- Bitcoin price is on a second attempt to retest $42,451 and breach it.
- The BTC mining industry seems to have stabilized as players continue to flourish.
- On-chain metrics support the bullish thesis, which might push the flagship cryptocurrency to $44,750.
Bitcoin price witnessed an exponential growth after weeks of downtrend or consolidation. This move retested the range high and retraced momentarily. However, the recent upswing is most likely to push through the said resistance level and tag a crucial supply zone resting above it.
The mining industry comes anew
Due to the Chinese laws around digital currency mining, the miner exodus had a major impact on the Bitcoin hash rate, miners, and the mining equipment producers. However, after weeks of migration to mining-friendly countries, Bitcoin miners are making a comeback.
In this direction, The9, a Shanghai-based mining firm, said on August 4 that its subsidiary NBTC Ltd. had partnered with Kazakhstani mining partner KazDigital to build a 100 megawatt mining facility by 2022.
On a similar note, Stronghold, a Pennsylvania-based Bitcoin mining company, reported on August 3 its plans to acquire the 33-acre Panther Creek Plant. This development shows that the mining players are optimistic about the future and plan to capitalize on the power vacuum after Chinese miners shut down their rigs.

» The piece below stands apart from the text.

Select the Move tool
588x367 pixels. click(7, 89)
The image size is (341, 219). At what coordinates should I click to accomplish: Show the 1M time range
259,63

HIVE Blockchain, a publicly-traded company, announced on August 3 that it placed orders for 4,000 machines from China’s mining equipment manufacturer Canaan. This move from the company comes as it plans to upgrade its hash rate from 925 petahash per second (PH/s) to 1 exahash per second (EH/s) by August.
From a Bitcoin adoption standpoint, Bakkt partnered with fast-food chain Quiznos to test and accept BTC by mid-August.
Speaking about this partnership, Sheela Zemlin, the Chief Revenue Officer at Bakkt, stated,
We are introducing unique experiences to Quiznos customers by enabling them to take advantage of new ways to interact with digital assets and bringing bitcoin utility to the mainstream consumer market.
NCR Corporation is acquiring the US Bitcoin ATM and kiosk operator LibertyX. Tim Vanderham, Chief Technology Officer at NCR, added that this decision comes as the company plans to address the growing consumer demand for digital currencies. Additionally, NCR wants to provide its users with the,
ability to buy and sell cryptocurrency, conduct cross-border remittance and accept digital currency payments across digital and physical channels.
Bitcoin price takes another jab at restarting the second leg-up
Bitcoin price rallied 46% from July 20 to August 1 and tagged $42,451 to set up a swing high at $42,599.
Since this upswing, BTC has retraced 12% and is attempting another run-up that shatters the range high at $42,451. If this were to occur, it would open up the path to retesting the supply zone that extends from $43,150 to $45,321.
Interestingly, this resistance area coincides with the 50% Fibonacci retracement level of the May 10 to May 19 crash at $44,750.
Therefore, investors can expect the run-up from the current position to tag $44,750, which would represent a 10% climb from the $40,550 support level.
BTC/USDT 12-hour chart
Supporting this uptrend is IntoTheBlock’s In/Out of the Money Around Price (IOMAP) model, which shows a significant resistance level around $43,859. Here roughly 76,460 addresses purchased nearly 367,000 BTC.
BTC IOMAP chart
Moreover, the supply of BTC held on exchange has dropped dramatically over the past 11 days. This metric dropped from 2.58 million to 2.46 million, suggesting that roughly 120,000 BTC have left centralized entities, effectively reducing potential sell-side pressure.
BTC supply on exchanges chart
However, investors should note that the 30-day Market Value to Realized Value (MVRV) model hovers around 8.16% and might reset to zero before heading higher, triggering a pullback. Therefore, market participants need to watch out for a retracement before the upswing is confirmed.
BTC 30-day MVRV chart
While things seem to be going well for Bitcoin price, the correction mentioned above could ruin the moment for bulls if it produces a swing low below $37,241. This move would set up a lower low, indicating a shift in trend favoring the bears.
However, a decisive 12-hour candlestick close below $35,618 would invalidate the bullish thesis as it would confirm the lack of buying pressure and might also catalyze a downswing to $34,666.